The Women's Soccer Initiative itself is a fairly bare-bones organization, funded since 2004 by grants totaling about $100,000 from the U.S. Soccer Federation, which operates all national teams, and the U.S. Soccer Foundation, which provides grants for soccer programs. Antonucci has been at the helm supported by volunteers including Julie Foudy, former U.S. women's national team captain.
"We always believed that the product was good enough, and the fan base was passionate enough," said Foudy, who added that it had been heartbreaking to watch the league collapse five days before the 2003 World Cup. Foudy used her experience to advise Antonucci on the new business approach.
"They are doing things more intelligently," said Wilt, who has been putting together the pieces needed to launch the franchise in Chicago. Antonucci estimates each franchise will have annual operation costs of $1.5 million to $2.5 million, a sharp contrast to Major League Soccer, where the players' salary cap alone is $2.5 million.
Wilt, who has 20 years of experience in professional soccer management, negotiated a lease with Toyota Park in Bridgeview, Ill., where the men's team Chicago Fire plays. He also partnered with local youth women's soccer leagues that provide area youth leagues with a small piece of ownership in the Chicago team in exchange for the equivalent of 5,000 season tickets. Additionally, he is trying to work out a resource-sharing partnership with the Chicago Fire to tap some of their full-time staff.
Wilt will also manage the league's next phase: marketing ahead of the first season, planned to run from April to August 2008.
"I believe that the sport can be marketed successfully to additional markets beyond the traditional girls' youth soccer market, which has been the staple of the women's national team," said Wilt. He plans to recruit young men and corporate audiences and make a strong appeal to the Hispanic community--which has a cultural affinity with soccer--by providing Latino music and food at events.
Antonucci also expects the revamped league to attract a new audience. She said the generation that followed soccer superstar Mia Hamm, who helped lead the U.S. Olympic Team to its 1999 gold medal, have moved on to be soccer moms themselves.
Wilt agreed. "There's a new generation that's come up since then that's larger and more knowledgeable and more emotionally connected to the sport," he said.
Antonucci expects that a key ingredient of the marketing campaign between now and next spring will be a series of local promotions that feature personal appearances by players. She also expects the teams and leagues to run local newspaper advertisements that emphasize the attractions of stadiums created solely for soccer, instead of harder-to-fill arenas that host everything from basketball to hockey.
"It's a truer soccer experience," said Antonucci. "You aren't in a large cavernous football stadium. You're in a small- or medium-sized stadium designed for soccer."

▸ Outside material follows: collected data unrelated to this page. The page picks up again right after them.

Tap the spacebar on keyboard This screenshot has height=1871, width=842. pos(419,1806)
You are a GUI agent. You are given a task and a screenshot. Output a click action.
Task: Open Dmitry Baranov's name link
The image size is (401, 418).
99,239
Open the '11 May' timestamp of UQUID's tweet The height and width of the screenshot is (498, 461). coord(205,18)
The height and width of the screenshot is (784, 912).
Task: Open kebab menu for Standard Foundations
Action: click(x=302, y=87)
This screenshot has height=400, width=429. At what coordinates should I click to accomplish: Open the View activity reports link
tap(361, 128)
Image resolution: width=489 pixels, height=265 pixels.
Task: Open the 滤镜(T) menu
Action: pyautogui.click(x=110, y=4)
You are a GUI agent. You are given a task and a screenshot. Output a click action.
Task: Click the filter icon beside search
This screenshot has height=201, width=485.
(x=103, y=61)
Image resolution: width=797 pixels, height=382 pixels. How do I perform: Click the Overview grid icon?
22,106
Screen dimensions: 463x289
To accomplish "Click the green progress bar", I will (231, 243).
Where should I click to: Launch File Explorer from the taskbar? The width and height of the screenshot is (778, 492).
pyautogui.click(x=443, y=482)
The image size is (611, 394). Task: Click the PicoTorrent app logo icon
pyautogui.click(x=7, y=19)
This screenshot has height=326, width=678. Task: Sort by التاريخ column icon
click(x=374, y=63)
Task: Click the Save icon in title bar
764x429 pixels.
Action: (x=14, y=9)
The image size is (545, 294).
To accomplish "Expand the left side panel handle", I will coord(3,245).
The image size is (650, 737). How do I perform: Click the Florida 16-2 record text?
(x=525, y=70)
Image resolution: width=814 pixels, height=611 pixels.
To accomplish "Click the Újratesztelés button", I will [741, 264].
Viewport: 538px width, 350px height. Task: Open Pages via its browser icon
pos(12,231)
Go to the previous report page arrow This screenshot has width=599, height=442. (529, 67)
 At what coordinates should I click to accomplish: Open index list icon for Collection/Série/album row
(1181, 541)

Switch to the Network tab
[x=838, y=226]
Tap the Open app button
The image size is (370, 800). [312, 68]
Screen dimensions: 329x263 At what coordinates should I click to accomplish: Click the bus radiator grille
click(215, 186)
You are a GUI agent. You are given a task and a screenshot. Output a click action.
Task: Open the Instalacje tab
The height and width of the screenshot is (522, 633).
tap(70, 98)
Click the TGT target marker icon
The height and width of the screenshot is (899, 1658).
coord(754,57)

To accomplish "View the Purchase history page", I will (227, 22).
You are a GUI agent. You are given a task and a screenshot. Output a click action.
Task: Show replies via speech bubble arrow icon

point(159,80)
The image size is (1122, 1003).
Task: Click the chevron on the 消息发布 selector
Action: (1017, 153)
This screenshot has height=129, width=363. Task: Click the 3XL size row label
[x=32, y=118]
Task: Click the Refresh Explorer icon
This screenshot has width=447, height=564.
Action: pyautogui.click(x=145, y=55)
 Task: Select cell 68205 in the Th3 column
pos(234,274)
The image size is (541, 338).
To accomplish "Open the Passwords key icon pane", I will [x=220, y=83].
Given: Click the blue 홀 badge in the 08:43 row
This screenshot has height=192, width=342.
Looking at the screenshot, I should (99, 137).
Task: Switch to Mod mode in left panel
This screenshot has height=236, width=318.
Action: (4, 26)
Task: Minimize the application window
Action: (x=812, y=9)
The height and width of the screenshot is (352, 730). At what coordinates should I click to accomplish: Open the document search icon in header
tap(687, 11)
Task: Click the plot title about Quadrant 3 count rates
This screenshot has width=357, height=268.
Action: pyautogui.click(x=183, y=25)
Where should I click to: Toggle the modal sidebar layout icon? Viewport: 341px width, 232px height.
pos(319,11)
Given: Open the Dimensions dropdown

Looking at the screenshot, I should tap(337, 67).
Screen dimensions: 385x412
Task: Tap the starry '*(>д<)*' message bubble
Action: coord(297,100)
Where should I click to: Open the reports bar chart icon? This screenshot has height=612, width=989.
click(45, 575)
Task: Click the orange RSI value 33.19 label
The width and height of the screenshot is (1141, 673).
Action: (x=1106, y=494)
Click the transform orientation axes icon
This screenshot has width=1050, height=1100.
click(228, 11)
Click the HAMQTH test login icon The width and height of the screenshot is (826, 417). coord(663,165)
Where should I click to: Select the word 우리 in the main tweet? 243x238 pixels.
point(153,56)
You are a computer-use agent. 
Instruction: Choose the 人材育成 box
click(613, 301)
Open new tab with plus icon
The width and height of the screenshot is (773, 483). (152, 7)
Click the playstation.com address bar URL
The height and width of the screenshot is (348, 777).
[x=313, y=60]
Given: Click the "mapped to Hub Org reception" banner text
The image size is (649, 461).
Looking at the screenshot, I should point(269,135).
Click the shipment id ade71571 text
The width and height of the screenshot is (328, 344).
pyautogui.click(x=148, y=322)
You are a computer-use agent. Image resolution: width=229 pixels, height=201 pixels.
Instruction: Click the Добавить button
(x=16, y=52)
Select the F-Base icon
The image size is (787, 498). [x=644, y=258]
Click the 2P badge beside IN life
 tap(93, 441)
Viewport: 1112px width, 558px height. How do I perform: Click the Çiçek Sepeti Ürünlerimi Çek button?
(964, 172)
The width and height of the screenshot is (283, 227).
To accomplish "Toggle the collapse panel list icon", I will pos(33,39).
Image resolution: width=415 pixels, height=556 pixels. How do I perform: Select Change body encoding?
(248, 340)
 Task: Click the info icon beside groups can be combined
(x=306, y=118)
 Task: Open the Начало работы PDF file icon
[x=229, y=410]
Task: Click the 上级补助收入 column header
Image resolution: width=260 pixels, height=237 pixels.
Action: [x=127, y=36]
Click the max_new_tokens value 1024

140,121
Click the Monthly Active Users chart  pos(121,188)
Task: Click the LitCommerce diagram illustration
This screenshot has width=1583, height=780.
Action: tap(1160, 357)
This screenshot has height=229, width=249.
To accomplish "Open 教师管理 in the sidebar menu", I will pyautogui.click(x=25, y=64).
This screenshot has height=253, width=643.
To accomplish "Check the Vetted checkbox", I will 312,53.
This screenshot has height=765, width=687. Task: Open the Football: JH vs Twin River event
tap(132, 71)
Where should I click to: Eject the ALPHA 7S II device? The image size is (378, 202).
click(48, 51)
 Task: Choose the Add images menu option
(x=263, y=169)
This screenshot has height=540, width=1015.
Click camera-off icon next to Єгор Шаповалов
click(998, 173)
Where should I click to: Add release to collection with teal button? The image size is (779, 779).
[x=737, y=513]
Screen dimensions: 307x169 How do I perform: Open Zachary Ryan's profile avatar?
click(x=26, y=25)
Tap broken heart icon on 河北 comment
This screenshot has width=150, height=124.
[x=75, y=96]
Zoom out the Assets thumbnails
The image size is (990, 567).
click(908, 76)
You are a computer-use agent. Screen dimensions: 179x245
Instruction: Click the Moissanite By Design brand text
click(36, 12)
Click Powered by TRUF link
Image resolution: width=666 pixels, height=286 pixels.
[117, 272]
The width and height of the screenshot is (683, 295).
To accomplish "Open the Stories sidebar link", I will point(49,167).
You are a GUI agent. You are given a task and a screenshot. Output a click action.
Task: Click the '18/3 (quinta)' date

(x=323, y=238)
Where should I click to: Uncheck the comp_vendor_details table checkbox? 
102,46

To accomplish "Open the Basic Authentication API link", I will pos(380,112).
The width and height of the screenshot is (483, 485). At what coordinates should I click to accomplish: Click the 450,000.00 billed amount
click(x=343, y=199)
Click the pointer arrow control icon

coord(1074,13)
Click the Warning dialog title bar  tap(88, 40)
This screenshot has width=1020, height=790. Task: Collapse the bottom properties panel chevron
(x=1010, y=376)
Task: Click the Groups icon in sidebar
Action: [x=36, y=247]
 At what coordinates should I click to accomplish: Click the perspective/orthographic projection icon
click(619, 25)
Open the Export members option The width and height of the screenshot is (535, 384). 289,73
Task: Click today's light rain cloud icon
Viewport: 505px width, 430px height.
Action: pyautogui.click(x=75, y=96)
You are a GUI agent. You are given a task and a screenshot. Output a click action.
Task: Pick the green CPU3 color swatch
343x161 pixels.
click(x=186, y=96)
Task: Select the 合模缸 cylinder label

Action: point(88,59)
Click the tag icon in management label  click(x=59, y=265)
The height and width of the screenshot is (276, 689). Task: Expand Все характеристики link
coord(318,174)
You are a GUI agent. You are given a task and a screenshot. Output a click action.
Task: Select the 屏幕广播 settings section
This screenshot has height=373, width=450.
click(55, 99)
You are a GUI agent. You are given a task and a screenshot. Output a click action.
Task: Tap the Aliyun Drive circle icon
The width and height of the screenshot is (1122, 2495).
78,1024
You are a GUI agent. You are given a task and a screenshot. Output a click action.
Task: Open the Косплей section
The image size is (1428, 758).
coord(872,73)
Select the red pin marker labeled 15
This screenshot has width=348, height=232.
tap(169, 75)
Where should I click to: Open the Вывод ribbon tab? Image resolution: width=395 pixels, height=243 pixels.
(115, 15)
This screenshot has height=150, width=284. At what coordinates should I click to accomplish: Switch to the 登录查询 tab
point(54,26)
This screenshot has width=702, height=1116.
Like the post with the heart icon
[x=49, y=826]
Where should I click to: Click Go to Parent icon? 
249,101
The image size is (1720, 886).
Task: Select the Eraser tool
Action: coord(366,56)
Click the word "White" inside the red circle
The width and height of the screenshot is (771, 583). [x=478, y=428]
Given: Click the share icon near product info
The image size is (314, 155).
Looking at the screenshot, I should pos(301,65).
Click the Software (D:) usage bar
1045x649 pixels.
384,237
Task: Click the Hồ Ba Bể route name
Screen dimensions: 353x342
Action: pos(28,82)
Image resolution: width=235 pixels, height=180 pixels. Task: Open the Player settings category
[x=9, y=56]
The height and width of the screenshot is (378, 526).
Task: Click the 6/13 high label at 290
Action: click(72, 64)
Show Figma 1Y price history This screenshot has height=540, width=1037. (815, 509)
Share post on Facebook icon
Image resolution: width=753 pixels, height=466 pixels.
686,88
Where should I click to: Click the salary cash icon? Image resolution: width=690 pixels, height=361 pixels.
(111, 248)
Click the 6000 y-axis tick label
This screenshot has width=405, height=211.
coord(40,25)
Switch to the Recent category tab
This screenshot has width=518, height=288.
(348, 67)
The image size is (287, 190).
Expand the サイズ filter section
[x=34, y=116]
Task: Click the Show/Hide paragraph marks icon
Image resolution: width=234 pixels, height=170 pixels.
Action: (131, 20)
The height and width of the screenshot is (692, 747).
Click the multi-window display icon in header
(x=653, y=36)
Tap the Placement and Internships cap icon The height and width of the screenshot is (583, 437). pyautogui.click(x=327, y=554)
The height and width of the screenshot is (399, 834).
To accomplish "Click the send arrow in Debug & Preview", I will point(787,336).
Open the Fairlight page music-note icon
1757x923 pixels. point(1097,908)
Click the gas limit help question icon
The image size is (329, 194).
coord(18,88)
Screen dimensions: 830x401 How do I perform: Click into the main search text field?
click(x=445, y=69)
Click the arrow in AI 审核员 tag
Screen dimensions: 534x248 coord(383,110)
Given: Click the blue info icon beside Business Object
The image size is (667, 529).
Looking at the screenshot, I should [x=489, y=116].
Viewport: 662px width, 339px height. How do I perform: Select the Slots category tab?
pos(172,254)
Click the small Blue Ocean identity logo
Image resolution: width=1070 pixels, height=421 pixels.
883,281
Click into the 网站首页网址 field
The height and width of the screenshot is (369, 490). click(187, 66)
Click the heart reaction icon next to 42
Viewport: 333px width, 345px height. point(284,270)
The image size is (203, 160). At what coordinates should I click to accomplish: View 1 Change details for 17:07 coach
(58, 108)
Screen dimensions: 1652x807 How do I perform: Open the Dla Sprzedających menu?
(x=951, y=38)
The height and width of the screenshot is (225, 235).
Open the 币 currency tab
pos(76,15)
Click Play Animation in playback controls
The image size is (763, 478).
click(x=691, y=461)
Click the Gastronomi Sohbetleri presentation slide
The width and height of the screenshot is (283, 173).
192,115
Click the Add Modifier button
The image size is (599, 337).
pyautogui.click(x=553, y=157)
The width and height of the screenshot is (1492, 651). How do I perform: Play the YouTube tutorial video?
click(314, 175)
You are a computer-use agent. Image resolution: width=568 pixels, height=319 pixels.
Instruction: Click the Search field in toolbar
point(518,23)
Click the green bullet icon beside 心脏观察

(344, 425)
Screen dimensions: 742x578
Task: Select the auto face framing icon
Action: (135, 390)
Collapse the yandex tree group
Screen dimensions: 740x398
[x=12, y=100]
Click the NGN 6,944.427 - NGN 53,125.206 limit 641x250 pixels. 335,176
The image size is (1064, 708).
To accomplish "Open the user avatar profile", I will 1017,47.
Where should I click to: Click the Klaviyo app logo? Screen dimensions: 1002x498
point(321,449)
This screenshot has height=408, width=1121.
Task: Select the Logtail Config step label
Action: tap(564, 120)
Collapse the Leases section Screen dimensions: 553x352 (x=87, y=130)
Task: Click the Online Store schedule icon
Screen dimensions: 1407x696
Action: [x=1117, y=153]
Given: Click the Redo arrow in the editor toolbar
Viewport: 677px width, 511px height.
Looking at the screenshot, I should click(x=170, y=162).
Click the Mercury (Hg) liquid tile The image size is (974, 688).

Selling tickets for soccer-specific stadiums that seat 20,000 fans also is more cost-efficient than the Women's United Soccer Association's stadiums that seated up to 50,000.
Antonucci hopes the league will attract some established players such as Kristine Lilly, Brandi Chastain and Abby Wambach alongside fresher faces such as Aly Wagner and Shannon Boxx.
Alison Bowen is a New York-based reporter with Women's eNews.